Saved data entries
........

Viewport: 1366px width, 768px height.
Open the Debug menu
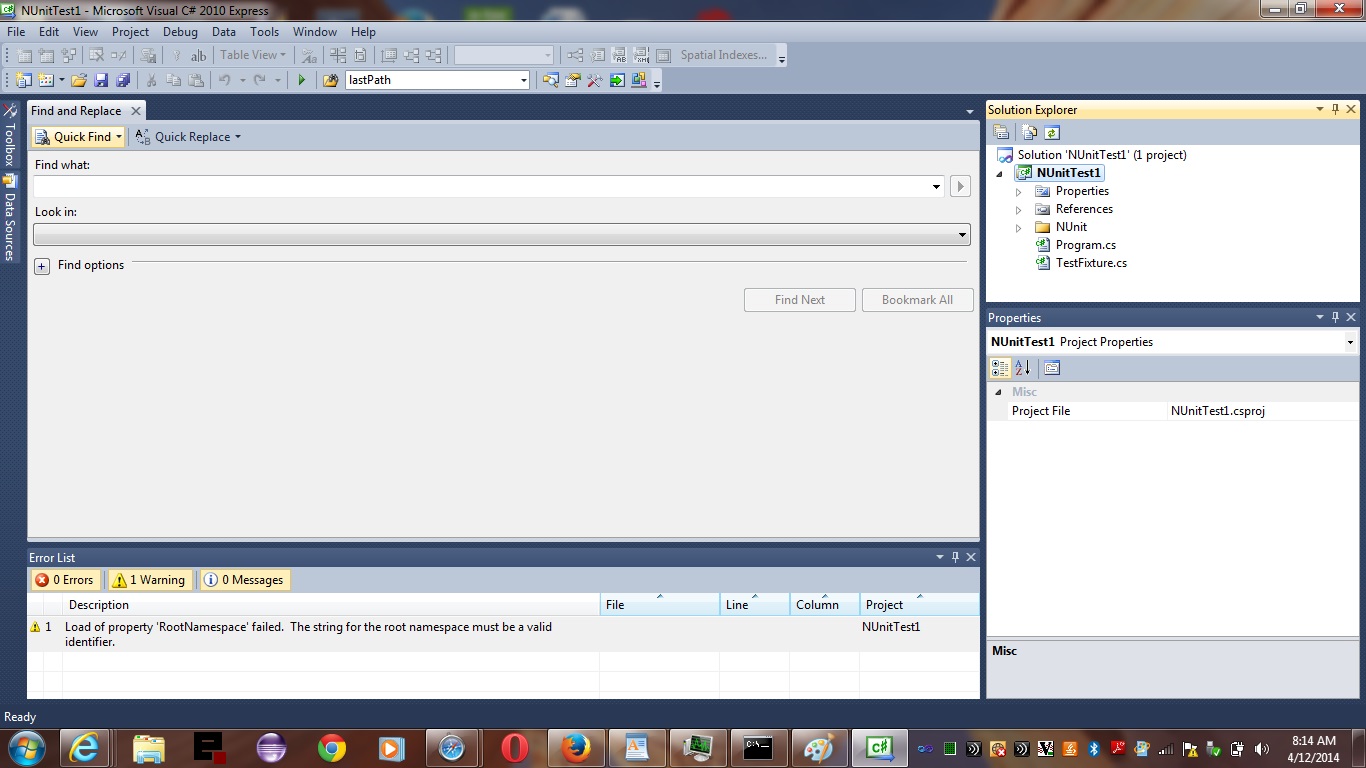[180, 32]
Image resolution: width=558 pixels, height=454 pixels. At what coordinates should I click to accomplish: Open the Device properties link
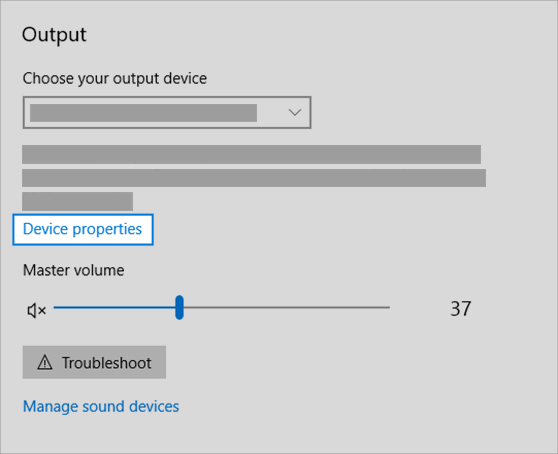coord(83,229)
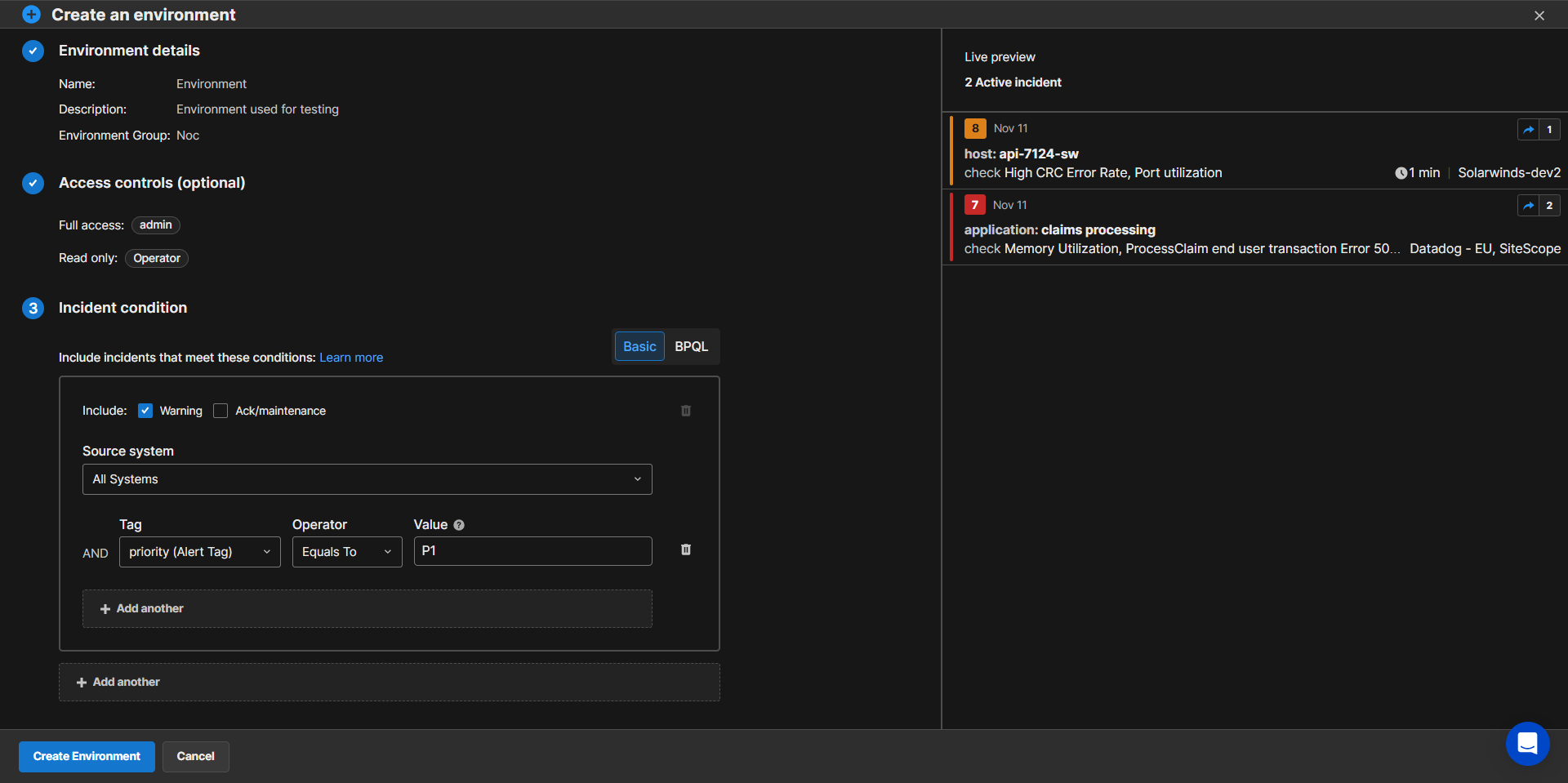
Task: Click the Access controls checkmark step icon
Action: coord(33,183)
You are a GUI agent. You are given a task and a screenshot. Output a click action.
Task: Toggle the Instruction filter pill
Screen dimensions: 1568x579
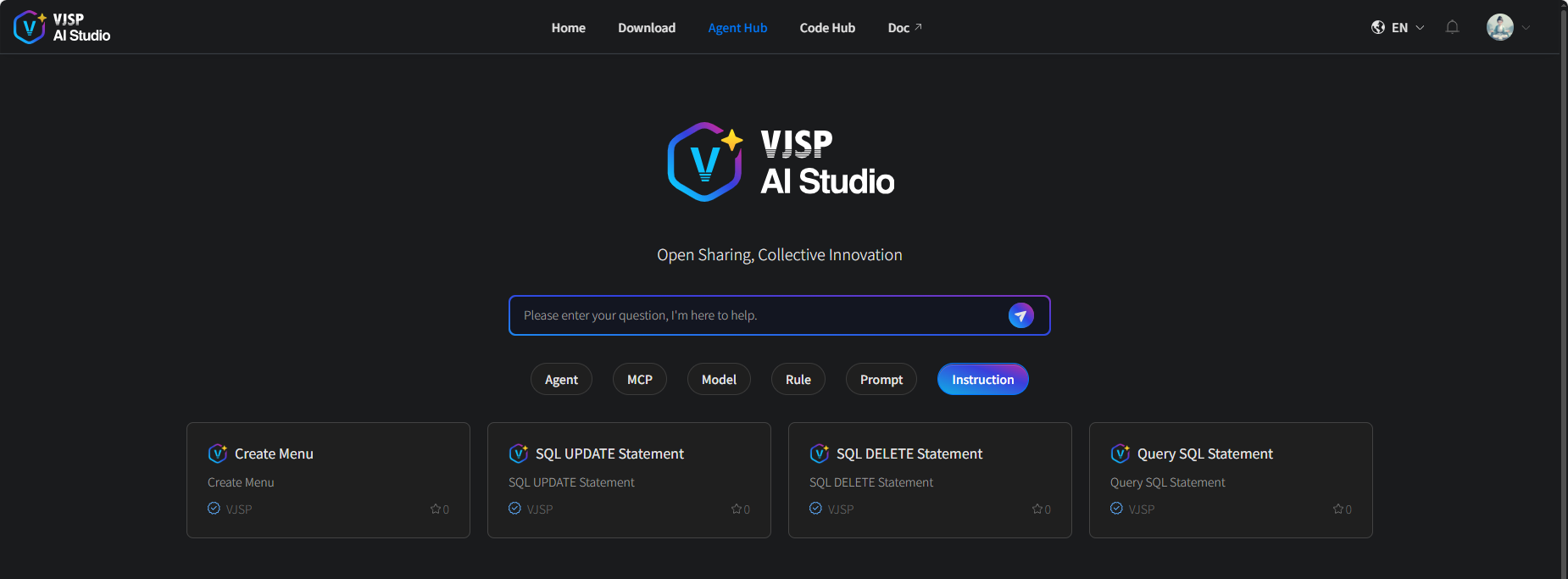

........

→ **WORK INSTRUCTIONS**
Keep the pictures out, and write out the rest of the data above word for word.

→ **YOUR SOLUTION**
Viewport: 1366px width, 768px height.
Open the Debug menu
[180, 32]
Image resolution: width=558 pixels, height=454 pixels. At what coordinates should I click to accomplish: Open the Device properties link
coord(83,229)
Task: Click the Access controls checkmark step icon
Action: coord(33,183)
You are a GUI agent. You are given a task and a screenshot. Output a click action.
Task: Toggle the Instruction filter pill
Screen dimensions: 1568x579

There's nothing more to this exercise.